Attorneys representing consumer groups have requested the courts to approve a huge class-action lawsuit against some of Israel’s largest supermarket chains – for selling tainted chicken. According to the lawsuit, as many as half, or even more, of the fresh chickens sold in large supermarket chains like Shufersal and Yeinot Bitan were contaminated, many of them with salmonella. The chains are responsible for selling contaminated chickens without providing warnings that they may be infected – and as such should be held responsible for cases in which people who ate their chickens got sick.
According to scientists, salmonella is not uncommon in fresh chicken, and the germ can be killed and the chicken rendered safe to eat if it is cooked to at least 160 degrees Fahrenheit. Nevertheless, there is a danger that some people will not cook the chicken properly, according to Shai Shulman, on whose behalf the lawsuit is being filed. “Salmonella can harm and hurt my children, whose internal defenses may not be able to beat back the germs,” he told Hadashot News. “When I realized this I felt a great deal of pressure.” In addition, “the infected chicken infects other foods, and the entire kitchen environment, when you bring it home,” he said.
The lawsuit cites statistics of recent veterinary studies that established the high levels of salmonella at some supermarket chains. At the Shufersal supermarkets checked, 55 percent of the chickens carried the germ, as did 55 percent of the Yeinot Bitan chickens. At Rami Levy, that figure was “only” 27 percent.
In a statement on the lawsuit, the Health Ministry said that the issue of salmonella in raw processed chicken was well-known, and that the Health Ministry regularly published alerts on how to prepare chicken safely for eating. There are no warning labels on chickens indicating that they could be contaminated, the ministry said.
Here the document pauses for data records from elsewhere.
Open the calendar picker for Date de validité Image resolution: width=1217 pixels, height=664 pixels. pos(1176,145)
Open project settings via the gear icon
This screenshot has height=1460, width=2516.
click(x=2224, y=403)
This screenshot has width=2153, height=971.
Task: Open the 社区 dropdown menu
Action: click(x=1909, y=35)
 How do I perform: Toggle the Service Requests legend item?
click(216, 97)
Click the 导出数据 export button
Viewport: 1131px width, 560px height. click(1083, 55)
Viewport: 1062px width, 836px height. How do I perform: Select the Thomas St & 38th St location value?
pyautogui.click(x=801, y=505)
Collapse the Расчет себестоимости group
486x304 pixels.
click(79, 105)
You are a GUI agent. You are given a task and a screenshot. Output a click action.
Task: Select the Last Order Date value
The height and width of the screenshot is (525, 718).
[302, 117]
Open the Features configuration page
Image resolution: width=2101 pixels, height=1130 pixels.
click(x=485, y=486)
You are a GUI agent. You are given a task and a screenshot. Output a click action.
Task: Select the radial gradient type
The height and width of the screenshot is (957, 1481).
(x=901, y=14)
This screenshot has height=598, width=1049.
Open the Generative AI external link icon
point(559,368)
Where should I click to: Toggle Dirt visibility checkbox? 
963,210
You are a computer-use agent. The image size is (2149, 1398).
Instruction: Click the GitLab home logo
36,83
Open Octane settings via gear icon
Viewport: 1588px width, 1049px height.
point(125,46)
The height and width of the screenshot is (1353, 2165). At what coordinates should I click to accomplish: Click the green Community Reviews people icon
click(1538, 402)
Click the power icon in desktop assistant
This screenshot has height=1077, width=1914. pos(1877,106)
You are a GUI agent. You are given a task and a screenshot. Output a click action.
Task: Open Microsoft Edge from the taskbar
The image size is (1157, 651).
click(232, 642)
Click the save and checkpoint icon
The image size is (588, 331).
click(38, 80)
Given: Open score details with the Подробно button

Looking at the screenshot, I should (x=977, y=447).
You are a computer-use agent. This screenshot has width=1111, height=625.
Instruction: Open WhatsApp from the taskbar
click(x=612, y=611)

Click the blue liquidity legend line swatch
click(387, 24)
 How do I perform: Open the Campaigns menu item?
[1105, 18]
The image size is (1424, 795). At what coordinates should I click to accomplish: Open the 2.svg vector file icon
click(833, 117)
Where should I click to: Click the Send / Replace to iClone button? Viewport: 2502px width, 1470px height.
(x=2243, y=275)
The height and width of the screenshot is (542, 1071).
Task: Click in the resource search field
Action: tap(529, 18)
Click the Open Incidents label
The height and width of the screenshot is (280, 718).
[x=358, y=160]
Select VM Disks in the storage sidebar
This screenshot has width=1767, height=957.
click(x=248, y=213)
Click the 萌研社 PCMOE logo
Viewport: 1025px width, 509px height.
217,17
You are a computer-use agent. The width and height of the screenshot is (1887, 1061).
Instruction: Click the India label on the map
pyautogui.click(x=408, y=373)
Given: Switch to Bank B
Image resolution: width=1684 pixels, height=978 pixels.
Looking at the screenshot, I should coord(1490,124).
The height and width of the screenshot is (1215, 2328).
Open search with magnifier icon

Commenting on the lawsuit, Yeinot Bitan told Hadashot News that it trusted its suppliers and that “they follow and fulfill all health criteria required of them. The suppliers provide us with their licenses and health inspection documents, and we only accept deliveries if these are in order. We observe all required rules and regulations in storage, preparation, and sale of chickens. We believe that this lawsuit will be dismissed.” A spokesperson for Supersol said that the company could not comment on an ongoing legal matter. “We follow the law and as the Health Ministry has pointed out, there is no obligation to indicate on labels the possibility that a chicken may be infected with salmonella.”